▸ **EXCERPT TO READ**:
[Start of section]
= David Doubilet =

Underwater photographer and author

David Doubilet (born November 28, 1946) is an underwater photographer known primarily for his work published in National Geographic magazine, where he is a contributing photographer and has been an author for 70 feature articles since 1971. He was born in New York City and started taking photos underwater at the young age of 12. He started with a Brownie Hawkeye in a rubber anesthesiologist's bag to keep the water out of the camera. He lived with his family in New York City and spent summers in Elberon New Jersey exploring the Atlantic . He later worked as a diver and photographer for the Sandy Hook Marine Laboratories in New Jersey and spent much of his youth in the Caribbean as a teenage dive instructor in the Bahamas where he found his motivation to capture the beauty of the sea and everything in it.
His wife is the photographer Jennifer Hayes.

==Photography==
Doubilet's passion for underwater photography is inspired by environmentalism: "The desire to make an image that makes people think about, fall in love with, and protect the sea."
[End of section]
▸ **EXCERPTED RECORDS**:
[Start of section]
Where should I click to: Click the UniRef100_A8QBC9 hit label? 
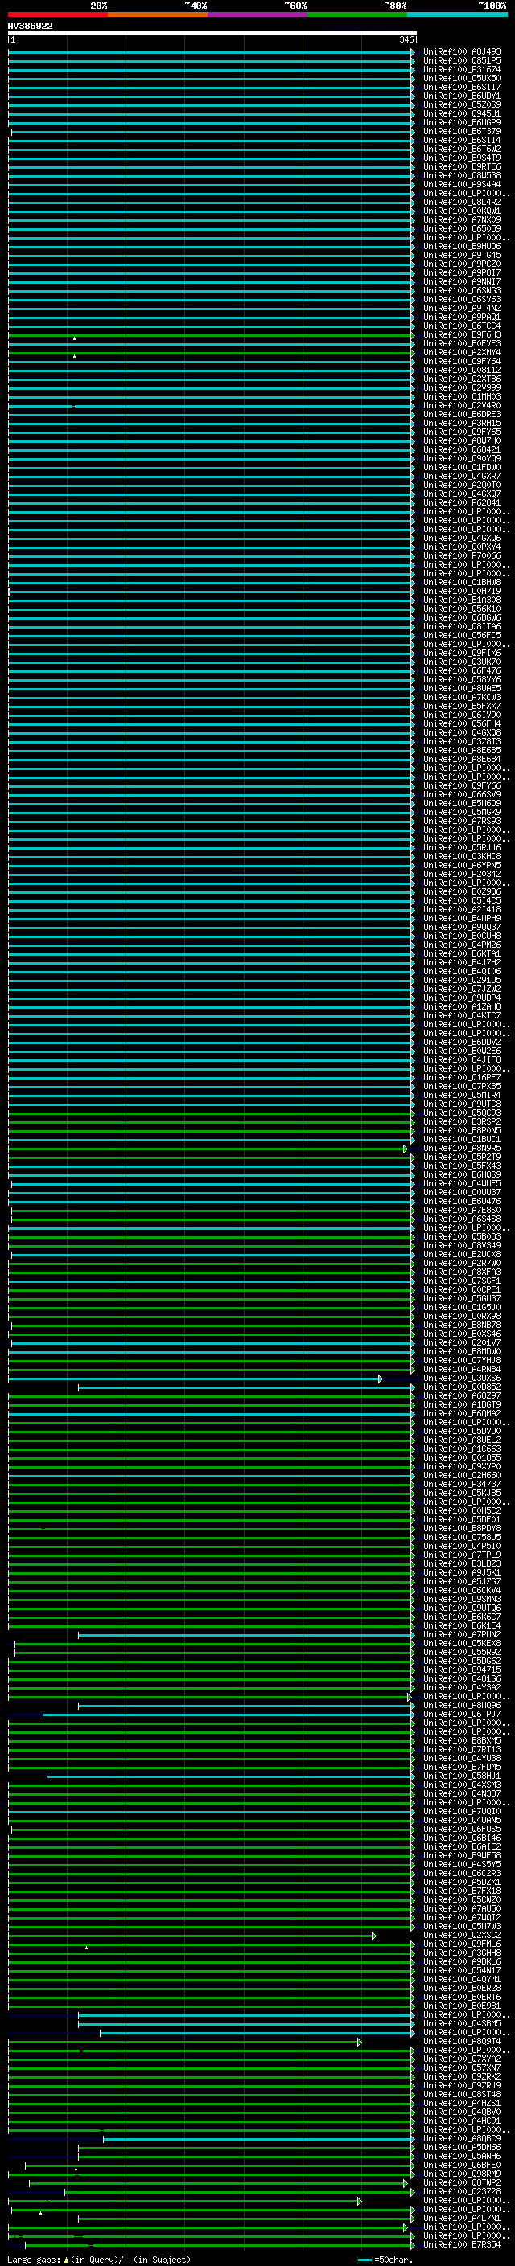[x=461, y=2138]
[End of section]
[Start of section]
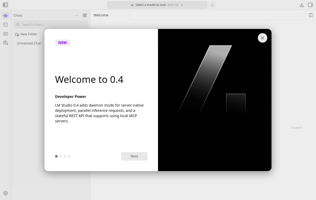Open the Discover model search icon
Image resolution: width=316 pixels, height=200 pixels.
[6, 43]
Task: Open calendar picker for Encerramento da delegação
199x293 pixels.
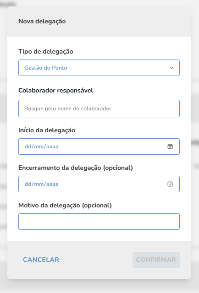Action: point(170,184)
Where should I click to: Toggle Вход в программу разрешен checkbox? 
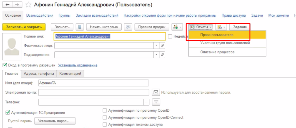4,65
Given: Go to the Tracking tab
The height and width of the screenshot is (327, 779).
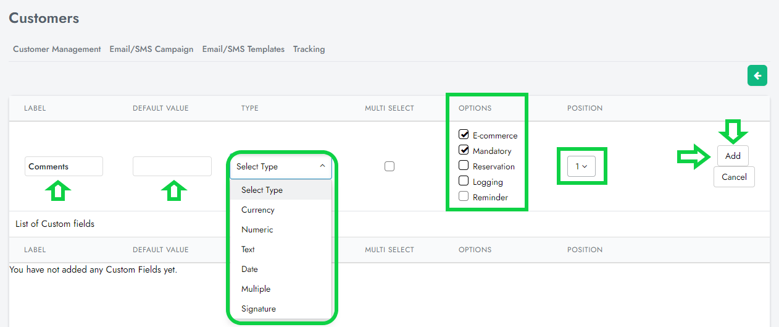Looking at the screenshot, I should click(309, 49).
[End of section]
[Start of section]
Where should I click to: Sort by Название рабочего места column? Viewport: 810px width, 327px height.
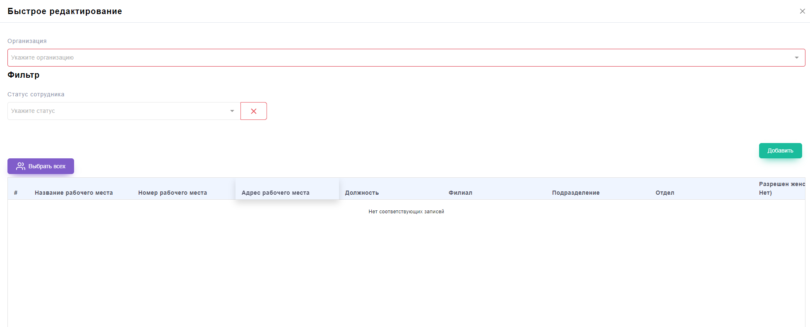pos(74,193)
[End of section]
▸ **ACTIVITY 1**:
Duplicate the passage in the David Doubilet article starting with "David Doubilet (born" and going on through "everything in it.".
▸ **ACTIVITY 2**:
Pick up the article on photographer David Doubilet after its final sentence and extend it.

▸ **WRITTEN RESPONSE 1**:
David Doubilet (born November 28, 1946) is an underwater photographer known primarily for his work published in National Geographic magazine, where he is a contributing photographer and has been an author for 70 feature articles since 1971. He was born in New York City and started taking photos underwater at the young age of 12. He started with a Brownie Hawkeye in a rubber anesthesiologist's bag to keep the water out of the camera. He lived with his family in New York City and spent summers in Elberon New Jersey exploring the Atlantic . He later worked as a diver and photographer for the Sandy Hook Marine Laboratories in New Jersey and spent much of his youth in the Caribbean as a teenage dive instructor in the Bahamas where he found his motivation to capture the beauty of the sea and everything in it.

▸ **WRITTEN RESPONSE 2**:
His goal as a photographer is to "redefine photographic boundaries" every time he enters the water. "We always try to add one more step, one more piece of vision, one more piece of technology. Where technology meets dreams, you make photographs," he explained during a 2011 interview. "How can I illustrate this? How can I make this picture something more than what we see, something more exciting and put it on the page that incorporates the poetry, and the environment, and the atmosphere of a place that you're shooting? I think that that's the biggest challenge."

In order to capture underwater wildlife, he takes several cameras, lenses and underwater strobes (flash systems) on each of his trips, primarily Nikon digital SLRs with ultra wide angle and Micro (macro) lenses, Sea & Sea strobes and SeaCam housings. Doubilet was one of the pioneers of underwater photography in respect to the split field image technique also called over/under images that include elements both above and below water in a single image, with both rendered in focus. This calls for an ultra wide angle lens used at a small aperture in a housing with a dome (not flat) port.

Doubilet graduated from Boston University College of Communication in 1970. He is a member of the Royal Photographic Society.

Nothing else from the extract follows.